I agree with you and am very excited to be included in the project as an installer and system integrator. This opened new worlds to me on LED controls and advances in the technology.

As far as seeing your house on your phone, well of course you can change the lighting in zones permitted to each user via iOS


----------



## chicken steve (Mar 22, 2011)

LARMGUY said:


> Gentlemen, I present the future. You guys have an opportunity to get in on the ground floor of this technology by attending training and OJT. LED's are just now becoming easier, brighter, controllable, and more robust than they ever have been. Sure, the systems are cutting edge and cost prohibitive to many consumers at this time but as all new technologies will become commonplace as time goes by. Your best bet to gain marketshare is to grab all the knowledge you can in it's growing stage and arm yourself for the future.


Methinks that market's fairly saturated Larmdude......~CS~


----------



## zwodubber (Feb 24, 2011)

thought i'd update with some of the software/network setup.

Gateway and bridge are set up, zones will be set once wall pods are in.






































iPhone app setup with virtual pod


----------



## LARMGUY (Aug 22, 2010)

D.
H
C
P
?

The only way I could spell it all caps without mothermachine changing it.


----------



## FastFokker (Sep 18, 2012)

Yes, the best option is to run fluorescents 24 hours a day, paying big bucks to the POCO and maintenance to come and change bulbs and ballasts all the time.

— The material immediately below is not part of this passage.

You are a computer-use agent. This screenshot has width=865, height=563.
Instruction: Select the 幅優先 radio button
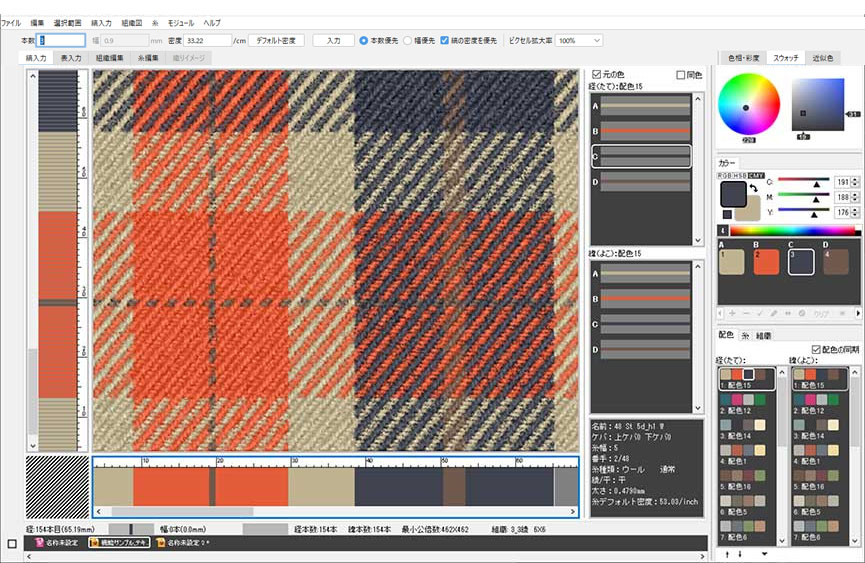coord(407,41)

You either pay up front or you pay as you go. Usually up front is cheaper in the long run.


----------



## Captain Nordy (Jul 13, 2014)

For anyone that has any information. Our current job has the same nLight lighting control and a few months ago out foreman left and didn't leave much information about certain rooms that need to be finished on the second floor and I am now stuck with the task to complete all of it. I have been able to figure out most of it by reading the instructions that come with it. The one that I can't seem to figure out the PS150 power pack that comes with wallpod. Looking at the prints it shows it is connected but the power pack has 2 low voltage leads and the wall pod has cat5 connections. (As shown in picture 2) I don't know where to put the power pack and how to connect it to the wallpod. Any information would be helpful. I will try to answer any questions if all this may seem confusing. 

Thanks.


----------



## guest (Feb 21, 2009)

Welcome to ET. 

As an apprentice you should not be doing this task without your j-man supervising. The hardware for this system is super expensive and you could easily do thousands of dollars in damage with one simple misconnection. 

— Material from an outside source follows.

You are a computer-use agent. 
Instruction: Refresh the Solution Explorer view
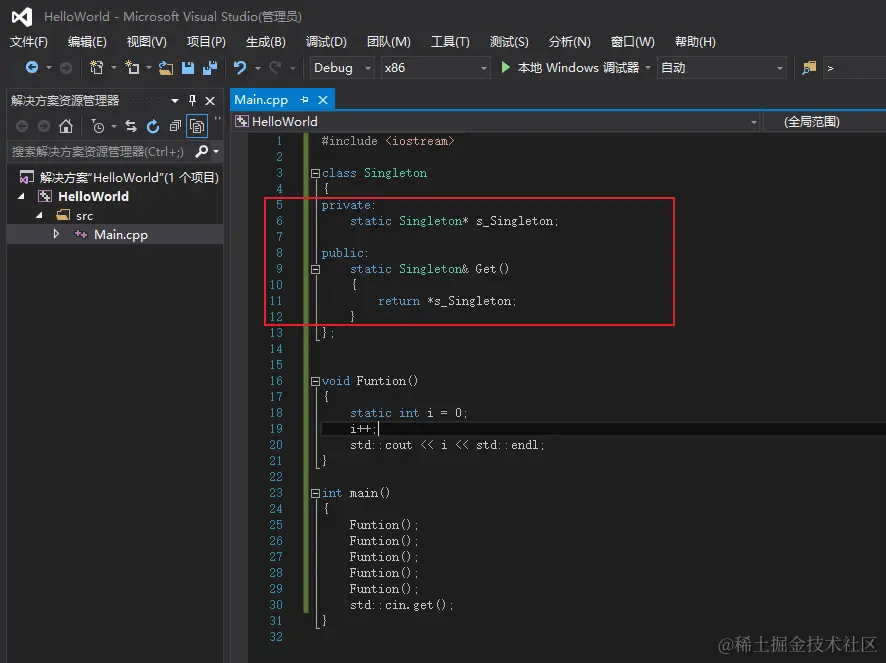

Get some more experienced help from your shop before taking on this task!

Your j-man will know where to get the answers on how to connect the power pack and other hardware.


----------



## Captain Nordy (Jul 13, 2014)

One journeyman that was recently hired never seen a BZ50 and still doesn't understand the concept on how they need to be wired and what wires need to ran. The other journeyman has never done the nLight system but knows how to the the high voltage side. Our foreman is leaving and has no idea how any of it works and probably doesn't care anymore.

After taking a closer look at it there is a spot for the low voltage connections for 18 AWG as well as the cat5 connections. I've been looking online about the nLight and reading the prints when I get home after work and its starting to come together. Why can't the journeyman that I am telling what to do take home the information and figure it out?


----------



## zen (Jun 15, 2009)

Hasnt lutron been doing the same "home automation." For a while now . But instead of a control touch screen on the wall they have a tablet on a stand in the theatre room kitch, formal living, wine cellar. Any switch can be programed to do whatever u assign to do as well as more than one function 

learning to learn


----------



## zen (Jun 15, 2009)

I think that until there becomes a standard for quality on leds and a brand/co attatched to it , as some one else said you can end up married to a at first amazing a new design then become a mess csuse some middle man figured out he can get rich and get out 

learning to learn


----------



## wendon (Sep 27, 2010)

zen said:


> Hasnt lutron been doing the same "home automation." For a while now . But instead of a control touch screen on the wall they have a tablet on a stand in the theatre room kitch, formal living, wine cellar. Any switch can be programed to do whatever u assign to do as well as more than one function
> 
> learning to learn


We're actually installing one right now. (Radio RA2) haven't finished yet but should be interesting. 8 lighting circuits in the master bath alone. We mounted most of the switches remotely and are using the box mounted keypads.


----------



## JBrzoz00 (Nov 17, 2013)

Looks good. Electricians need to keep up with all this lighting control and LED stuff quick or get left behind.


----------